▶ _Selected extract_:
------------------------------------
I gotta deal with mine too, so I might just try your idea. I wouldn't have to undo the cover or resize anything. :D There are a number of yurt pics online that show a wider board facing out at the side of the door frame. The most pressing issue with my yurt though is getting it insulated and that is totally out of the $ question at this time.
 
Today I've finally finished patching the stitched points.
Bought some large pipe insulation to try my idea with the door frame sealing. Will refer how that worked. Hope to start covering the walls in the upcoming week, if the good weather holds.
 
Added another tarp to complete the wall cover. Just temporary, as we'll take it all off when we finally do the wall insulation. By now it's rainy, so we have to wait.
Anyway, the wall looks much nicer and more solid with the whole height covered.
 
Insulation will be the same as on the roof, plus the wool felt I've written about before. So, looking from the inside, there will be felt + carpets, then a layer of the hemp fiber, then some old tent fabric and the outer layer will be the camo tarps. They are 2m high each, so they overlay almost on whole height. They seem to be of somewhat better quality than the usual blue tarp. I wouldn't trust them for roof, but being vertical and mostly doubled, I believe they won't let the rain in.
 
The jamb halves of door hinges roughly forged. Will improve them a little yet and finish them with baked-on beeswax.
Door halves will be similar, but smaller.
 
I dig hand forged metal work. Looking forward to seeing the finished hinges.

As a total aside here, I like hand made work, especially scratch built black powder guns, selfbows and arrows. All manner of forged weaponry. There's a museum in Stockton CA, the Haggin Museum, that has an incredible antique arms display that features both BP arms and some selfbows indigenous to the native people of the western US. Anyone with such an interest should stop in to see the Haggin Museum in Stockton.
 
Bob, I believe we would have much to talk about if we met! While I enjoy modern guns, crossbows and all kinds of cool gear, the old ways and artifacts always have a special place in my heart, be it a BP gun, bow or some interesting tool. It's why I became an archaeologist and also why I've quit it and started making the items.
------------------------------------
▶ _Given information_:
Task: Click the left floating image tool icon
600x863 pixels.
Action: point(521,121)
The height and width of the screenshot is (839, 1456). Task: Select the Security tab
------------------------------------
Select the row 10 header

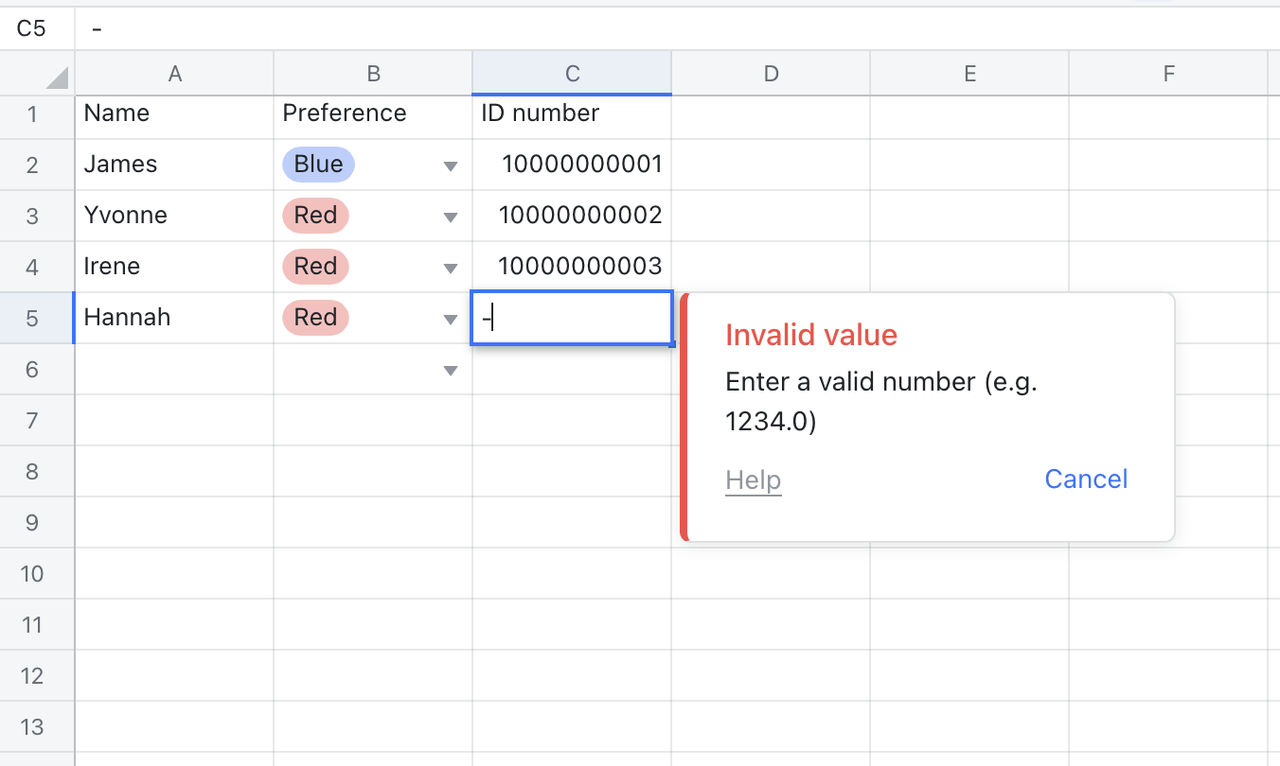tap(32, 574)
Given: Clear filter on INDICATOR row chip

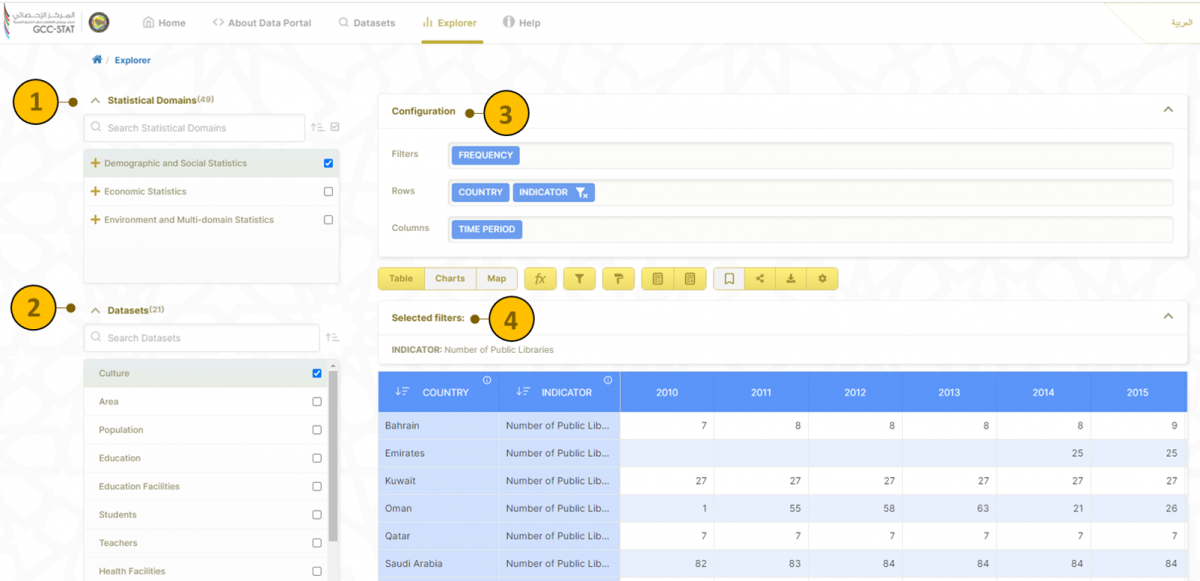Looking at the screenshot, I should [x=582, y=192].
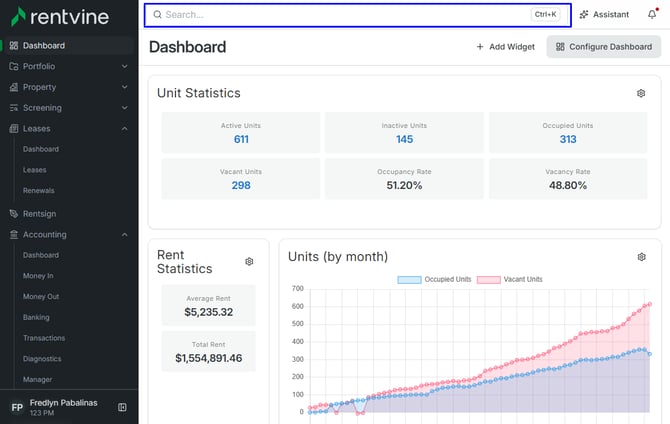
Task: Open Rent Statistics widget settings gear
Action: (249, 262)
------------------------------------
▶ _Prompt 1_:
Answer these from the yurt-building posts:
(a) What will the jamb halves of the door hinges be finished with?
(b) How high is each of the camo tarps?
(c) What is the name of the museum in Stockton with the antique arms display?
▶ _Prompt 2_:
Please write the next part of the yurt-building posts.

▶ _Written answer 1_:
(a) Baked-on beeswax.
(b) 2m.
(c) The Haggin Museum.

▶ _Written answer 2_:
Actualy, while I've worked on the hinges and waited for the forge to fully heat up (I use good old coal), I made two points for Roman plumbatae - lead-weighted throwing darts. I've finished them with the lead weight, shaft and fletching and started learning to throw them. Very interesting weapon. I've read that this simple, hand-thrown dart can reach up to 80m!
 
Our yurt has just withstood a windstorm. At first though, the wind has tucked up the roof cover somewhat, but then I pulled it back down and secured it, plus I've tied the wall cover to keep it from flapping around. I planned to do this once everything is done, anyway, so at least now I see what it will look like.
 
knecht both our yurt covers are similar. I added loops to the perimeter of my roof cover. Those are anchored to the bottom with rope. That stops the cover from pulling up in a high wind.
 
On the pacific yurt, the roof perimeter has grommets as does the top and bottom of the wall fabric. You lace the roof perimeter to the top of the wall using nylon cord. You then screw the bottom of the wall into the skirt on the platform. It would take quite a bit for the entire thing to lift off that way. It would have to rip about 50 (reinforced) grommets.
 
That sounds good, Jafo. I could make something like that. What I have now on the roof cover are the tying straps and buckles (which is what caused the patching problems); these are supposed to be tied to the roof poles. Unfortunately, they don't always match them properly, so I tied some of them to the tension cable. That was all done in haste and during the windstorm. Now I need to think of a better permanent solution. Some good ideas here, thanks. I was thinking of something like Bob says, even thought about sort of diamond-pattern lacing from roof to bottom, across the wall. Thought the yurt would look like old infantry drum then though :)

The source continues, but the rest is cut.